Stated exercise → Write out the entries below line for line without changing anything, and leave the pictures out.

╔══

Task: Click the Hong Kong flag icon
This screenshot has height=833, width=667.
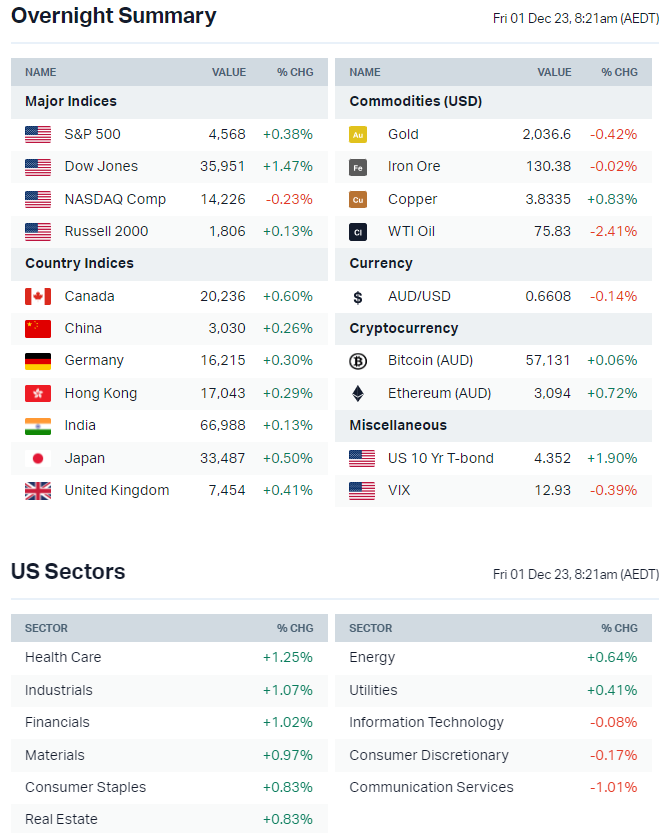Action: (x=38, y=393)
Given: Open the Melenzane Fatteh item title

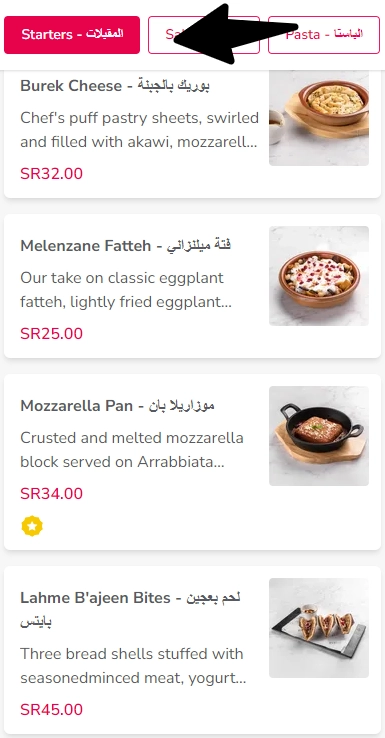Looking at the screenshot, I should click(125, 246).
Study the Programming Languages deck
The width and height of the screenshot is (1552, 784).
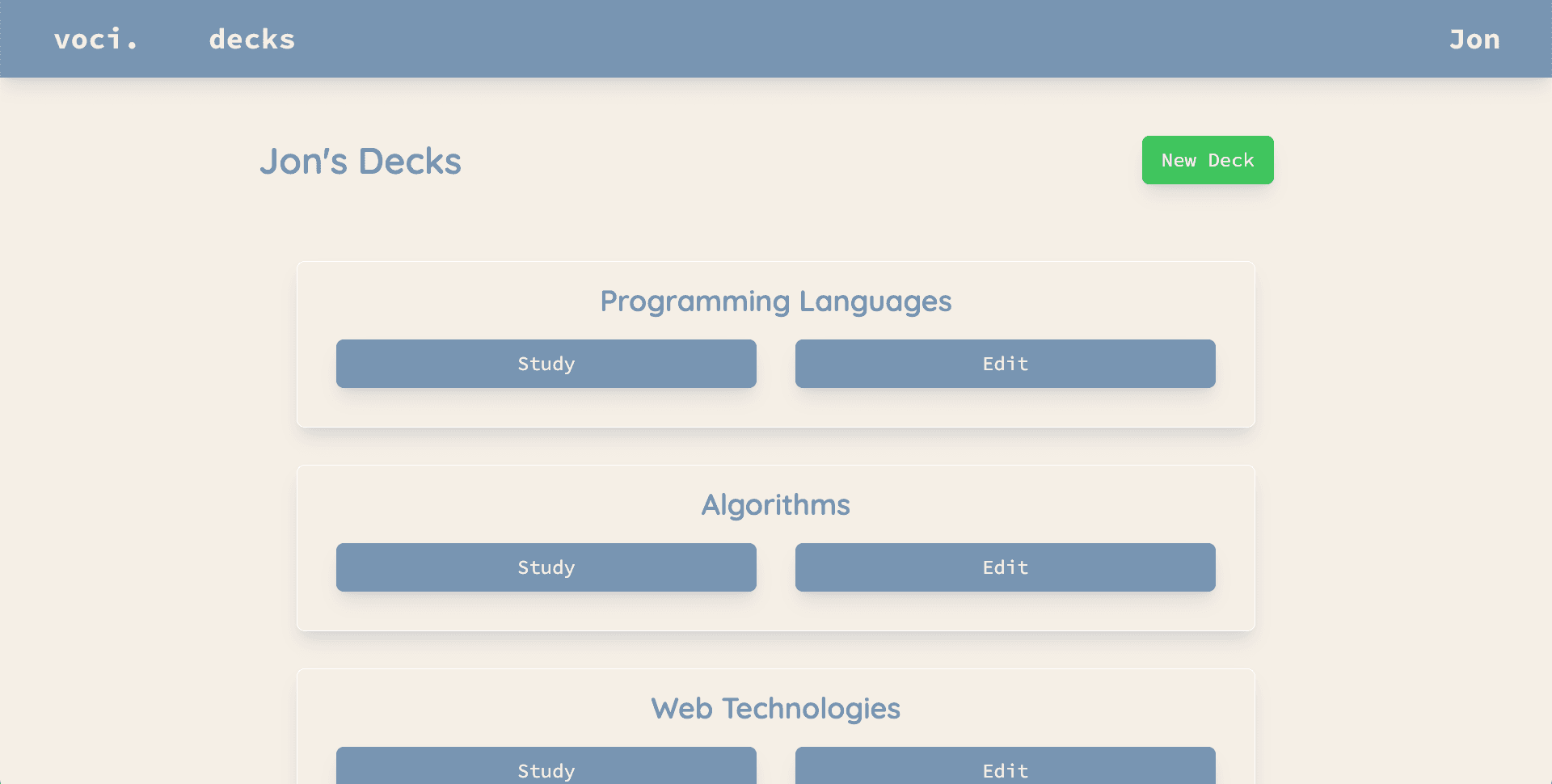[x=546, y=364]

╚══

Result for this task →
Task: Click the Hong Kong flag icon
This screenshot has height=833, width=667.
Action: (x=38, y=393)
Given: Open the Melenzane Fatteh item title

Looking at the screenshot, I should click(125, 246).
Study the Programming Languages deck
The width and height of the screenshot is (1552, 784).
[x=546, y=364]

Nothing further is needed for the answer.